The New York Convention was implemented in the United States by Chapter 2 of the Federal Arbitration Act (“FAA”). See 9 U.S.C. § 201 (the New York Convention treaty “shall be enforced in the United States courts in accordance with this chapter.”). The New York Convention and the FAA “have ‘overlapping coverage’ to the extent that they do not conflict.” Yusuf Ahmed Alghanim & Sons, W.L.L. v. Toys “R” Us, Inc., 126 F.3d 15, 20 (2nd Cir. 1997); see also McDermott Int’l, Inc. v. Lloyd’s Underwriters of London, 944 F.2d 1199, 1208 (5th Cir. 1991). Section 2 of the FAA provides that “[a] written provision in ... a contract evidencing a transaction involving commerce to settle by arbitration a controversy thereafter arising out of such contract or transaction ... shall be valid, irrevocable, and enforceable, save upon such grounds as exist at law or in equity for revocation of any contract.” 9 U.S.C. § 2. Congress has,

therefore, mandated the enforcement of valid arbitration agreements. The FAA requires district courts to “compel arbitration of otherwise arbitrable claims, when a motion to compel arbitration is made.” Sedco, Inc. v. Petroleos Mexicanos Mexican Nat'l Oil Co., 767 F.2d 1140, 1147 n.20 (5th Cir. 1985). Section 3 of the FAA provides: If any suit or proceeding be brought in any of the courts of the United States upon any issue referable to arbitration under the agreement in writing for such arbitration, the court in which such suit is pending, upon being satisfied that the issue involved in such suit or proceeding is referable to arbitration under such an agreement, shall on application of one of the parties stay the trial of the action until such arbitration has been had in accordance with the terms of the agreement, providing the applicant for the stay is not in default in proceeding with such arbitration. 9 U.S.C. § 3. This provision is mandatory and demands a stay of the proceedings, at the request of a party, if the dispute is arbitrable and referred to arbitration. Tittle v.
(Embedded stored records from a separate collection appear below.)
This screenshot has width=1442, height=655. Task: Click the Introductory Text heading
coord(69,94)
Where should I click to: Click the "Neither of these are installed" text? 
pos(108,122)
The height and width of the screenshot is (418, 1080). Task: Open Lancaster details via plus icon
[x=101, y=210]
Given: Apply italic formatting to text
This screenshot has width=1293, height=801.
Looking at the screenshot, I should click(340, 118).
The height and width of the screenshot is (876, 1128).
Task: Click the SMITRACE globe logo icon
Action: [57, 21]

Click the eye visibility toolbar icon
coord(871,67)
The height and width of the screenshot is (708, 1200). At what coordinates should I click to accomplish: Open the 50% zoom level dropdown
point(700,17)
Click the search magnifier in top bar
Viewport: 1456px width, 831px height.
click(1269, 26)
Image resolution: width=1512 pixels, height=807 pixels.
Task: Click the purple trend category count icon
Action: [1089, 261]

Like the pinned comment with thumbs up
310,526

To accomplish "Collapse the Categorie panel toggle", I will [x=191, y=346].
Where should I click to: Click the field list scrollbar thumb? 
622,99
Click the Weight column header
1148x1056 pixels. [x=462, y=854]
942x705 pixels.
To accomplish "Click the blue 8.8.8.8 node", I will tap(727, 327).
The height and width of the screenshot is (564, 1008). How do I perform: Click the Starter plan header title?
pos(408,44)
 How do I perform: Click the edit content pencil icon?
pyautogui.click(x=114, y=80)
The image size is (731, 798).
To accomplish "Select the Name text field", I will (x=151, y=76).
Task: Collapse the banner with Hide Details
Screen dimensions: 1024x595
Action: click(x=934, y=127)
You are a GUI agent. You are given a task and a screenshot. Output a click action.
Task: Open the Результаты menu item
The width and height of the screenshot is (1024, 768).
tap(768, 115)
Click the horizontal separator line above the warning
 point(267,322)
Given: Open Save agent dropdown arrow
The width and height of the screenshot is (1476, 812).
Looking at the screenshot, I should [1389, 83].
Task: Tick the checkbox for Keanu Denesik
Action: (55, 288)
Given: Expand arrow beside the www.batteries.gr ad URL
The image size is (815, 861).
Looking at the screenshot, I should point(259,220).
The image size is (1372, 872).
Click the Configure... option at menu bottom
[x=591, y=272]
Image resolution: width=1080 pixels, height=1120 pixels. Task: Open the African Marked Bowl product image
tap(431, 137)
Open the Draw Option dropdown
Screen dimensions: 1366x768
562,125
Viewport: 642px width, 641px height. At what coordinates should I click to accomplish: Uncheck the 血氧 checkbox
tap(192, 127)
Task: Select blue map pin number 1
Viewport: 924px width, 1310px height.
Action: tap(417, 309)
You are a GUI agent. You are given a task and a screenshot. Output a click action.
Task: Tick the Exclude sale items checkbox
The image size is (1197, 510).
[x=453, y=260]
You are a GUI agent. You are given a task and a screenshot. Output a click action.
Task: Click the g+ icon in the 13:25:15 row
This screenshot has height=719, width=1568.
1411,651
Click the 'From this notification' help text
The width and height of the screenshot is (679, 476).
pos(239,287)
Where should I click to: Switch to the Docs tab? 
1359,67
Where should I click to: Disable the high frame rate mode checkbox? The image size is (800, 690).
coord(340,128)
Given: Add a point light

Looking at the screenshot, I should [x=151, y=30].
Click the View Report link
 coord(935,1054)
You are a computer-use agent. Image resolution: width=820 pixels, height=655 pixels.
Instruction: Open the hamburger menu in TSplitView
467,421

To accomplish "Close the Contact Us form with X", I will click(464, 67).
Enron Corp., 463 F.3d 410, 417 n.6 (5th Cir. 2006). Courts employ a two-step analysis to determine whether a party may be compelled to arbitrate. Jones v. Halliburton Co., 583 F.3d 228, 233 (5th Cir. 2009). The Court first inquires whether the party has agreed to arbitrate the dispute at issue. Id. at 233-34. This question itself is further

subdivided into two considerations: “(1) whether there is a valid agreement to arbitrate between the parties; and (2) whether the dispute in question falls within the scope of that arbitration agreement.” Webb v. Investacorp, Inc., 89 F.3d 252, 257- 58 (5th Cir. 1996). To determine whether the parties formed a valid agreement to arbitrate, the Court applies ordinary principles of state contract law. Am. Heritage Life Ins. Co. v. Lang, 321 F.3d 533, 537-38 (5th Cir. 2003). “[T]he federal policy

favoring arbitration does not apply to the determination of whether there is a valid agreement to arbitrate between the parties.” Id. at 538. In analyzing arbitrability, courts apply federal substantive law. Grigson v. Creative Artists Agency, LLC, 210 F.3d 524, 531 (5th Cir. 2000). Thus, “any doubts concerning the scope of arbitrable issues should be resolved in favor of arbitration, whether the problem at hand is the construction of the contract language itself or an allegation of waiver, delay, or a like defense to arbitrability.” Moses H. Cone, 460 U.S. at 24-25. If the Court finds that

there is a valid agreement to arbitrate between the parties and that the dispute in question falls within the scope of the arbitration agreement, the second step is to determine whether any federal statute or policy renders the claims nonarbitrable. Wash. Mut. Fin. Grp. v.